А на юге, с солнечной стороны Кикиных палат, как раз насупротив их резного, вычурного крыльца, там русская Канатная слободка. Раскинулись огороды, курятники, баньки, амбары по берегам извилистого ручья.
Для изобильного приготовления снастей и канатов, российскому флоту потребных, в слободе поселены были знатоки пенькового и крутильного искусства, веревочной хитрости, переведенные сюда из других городов. К тому же и смолить ту вервь[12] было здесь сподручно — Смоляной двор рядом.
На торфянике строили, били сваи в черную грязь, плодородную землю в лукошках доставляли. Зато теперь там и сады, и огороды, и яблоньки цветут, как где-нибудь в Рязани.
И все равно мертва эта земля, рассуждают старики. Комарье кругом, хлипкая жижа. А болотная сизая марь по вечерам, от который грудь кашлем заходится и вольная душа изнывает!
Как и весь новооснованный Санктпетербург, слобода была распланирована по линеечке. Изб и шалашей разных не строили чтоб — ни-ни! Каждому переведенцу казенными силами дом был выстроен, по чертежу, образцовый. А за дом сей жалованья вычитать следовало двадцать лет.
Но обычаи в казенную, по ранжиру строенную слободу перешли из самой что ни на есть исконной Руси. На качелях качаются, в баньках парятся до изнеможения, песни поют по вечерам.
И на завалинке сбираются как на какой-нибудь парламент. Хороша завалинка у образцового дома вдовы Грачевой; защищена и от смоляного дыма едкого, и от солнцепека, а напротив, как раз у мостика через ручей, возвышается блистающий зеркальными окнами Кикин чертог.
Приходит бурмистр, сиречь цеховой староста, по фамилии Данилов, с золоченой цепью во весь живот, поигрывает ключиками от чуланов, где лежит его имущество. Является бездельник карлик Нулишка, который, хотя и монстр, но происхождения дворянского. Присутствует и вдовы той нахлебник, студент Миллер, в жалких очочках, которого никто иначе как Федя не называет. Тут, наконец, и главный закоперщик всяких бесед — отставной драгун Ерофеич, промышлявший трепанием конопли.
Пеший ли, конный ли — все завалинке той пища для рассужденья. Пока идет он или едет, завалинка молча грызет орешки или щелкает тыквенное семя. Следуя мимо, он непременно завалинке всей поклонится, и завалинка обязательно ответит, а у кого есть шляпа или хотя бы треух — приподнимет.
А уж когда путник, скроется из виду, тут завалинка даст себе волю — все косточки перемоет.
— Гляньте! — пропищал карлик Нулишка. Таков уж у него был голос пронзительный. — Гляньте! От Кикиных палат уже третий воз с пожитками принцев отъехал.
— Не успели принцами заделаться, уже пожитки возами возят.
— Каждого одень, обуй, — сказал отставной драгун Ерофеич, доставая кисет с табачком. — Да не по-простому, по-княжескому.
— Да накорми, да напои! — волновалась завалинка. — А на торжищах-то — шаром покати.
Боязливая вдова охнула из окна своей кухни:
— Ох, господа хорошие, вы говорите, говорите, а до Тайной канцелярии не доведите.
— Кого тут бояться? — взвизгнул Нулишка. — Тут все свои.

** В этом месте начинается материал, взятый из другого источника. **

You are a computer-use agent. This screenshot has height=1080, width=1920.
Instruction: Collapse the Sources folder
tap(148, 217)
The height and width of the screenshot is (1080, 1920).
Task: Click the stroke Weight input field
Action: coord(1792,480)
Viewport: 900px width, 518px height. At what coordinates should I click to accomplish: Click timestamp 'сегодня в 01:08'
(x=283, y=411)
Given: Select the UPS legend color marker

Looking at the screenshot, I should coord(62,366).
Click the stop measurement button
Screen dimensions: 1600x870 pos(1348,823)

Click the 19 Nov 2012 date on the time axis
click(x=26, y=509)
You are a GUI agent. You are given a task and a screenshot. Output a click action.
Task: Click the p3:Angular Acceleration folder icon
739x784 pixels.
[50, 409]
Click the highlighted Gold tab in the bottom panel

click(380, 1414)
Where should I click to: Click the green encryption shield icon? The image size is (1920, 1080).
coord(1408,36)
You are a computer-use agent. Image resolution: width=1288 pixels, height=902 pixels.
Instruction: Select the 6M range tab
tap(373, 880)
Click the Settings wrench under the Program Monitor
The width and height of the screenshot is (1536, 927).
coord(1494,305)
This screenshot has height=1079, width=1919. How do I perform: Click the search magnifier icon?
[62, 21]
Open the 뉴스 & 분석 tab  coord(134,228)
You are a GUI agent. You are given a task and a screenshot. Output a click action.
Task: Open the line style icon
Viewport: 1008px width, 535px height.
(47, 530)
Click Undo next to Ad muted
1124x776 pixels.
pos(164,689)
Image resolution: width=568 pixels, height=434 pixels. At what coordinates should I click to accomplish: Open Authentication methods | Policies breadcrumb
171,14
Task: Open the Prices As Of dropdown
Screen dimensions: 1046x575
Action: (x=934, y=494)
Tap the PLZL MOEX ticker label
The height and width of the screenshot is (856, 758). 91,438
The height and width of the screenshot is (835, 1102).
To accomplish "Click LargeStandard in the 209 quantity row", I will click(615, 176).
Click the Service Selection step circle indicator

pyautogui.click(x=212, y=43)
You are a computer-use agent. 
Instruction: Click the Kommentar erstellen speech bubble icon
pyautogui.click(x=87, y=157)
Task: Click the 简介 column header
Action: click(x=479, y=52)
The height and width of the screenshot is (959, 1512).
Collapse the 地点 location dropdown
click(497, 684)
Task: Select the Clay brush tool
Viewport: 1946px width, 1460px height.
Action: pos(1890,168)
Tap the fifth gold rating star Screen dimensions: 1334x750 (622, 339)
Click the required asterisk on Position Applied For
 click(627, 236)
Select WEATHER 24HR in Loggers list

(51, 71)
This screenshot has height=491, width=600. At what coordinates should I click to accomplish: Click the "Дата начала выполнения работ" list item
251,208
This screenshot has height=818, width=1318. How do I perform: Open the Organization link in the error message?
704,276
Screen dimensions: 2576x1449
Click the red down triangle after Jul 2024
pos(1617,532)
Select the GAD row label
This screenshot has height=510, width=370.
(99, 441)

— Свои-то свои… — усмехнулся Ерофеич, наскреб в кисете табачку и двумя пальцами засунул в нос. — А как бы не случилось, как в Святогорском монастыре.
— А что случилось в Святогорском монастыре? — воскликнула в один голос завалинка, предвкушая интересный рассказец.
— А там инок[13] Варлаам, отменного жития старец, рассказывал братии, будто царя нашего за рубежом подменили, прислали взамен басурмана. Тот и пошел всем бороды брить, головы сносить. Всех обольстил, только сын его богоданный, царевич, правду ту прознал, за что его басурман мучениям подверг.
Ерофеич сладко зажмурился на заходящее солнце и чихнул, будто из пушки выстрелил, а завалинка ждала продолжения.
— Сам ты басурман, — сказала вдова Грачиха, хотя в своем окошке тоже ждала продолжения.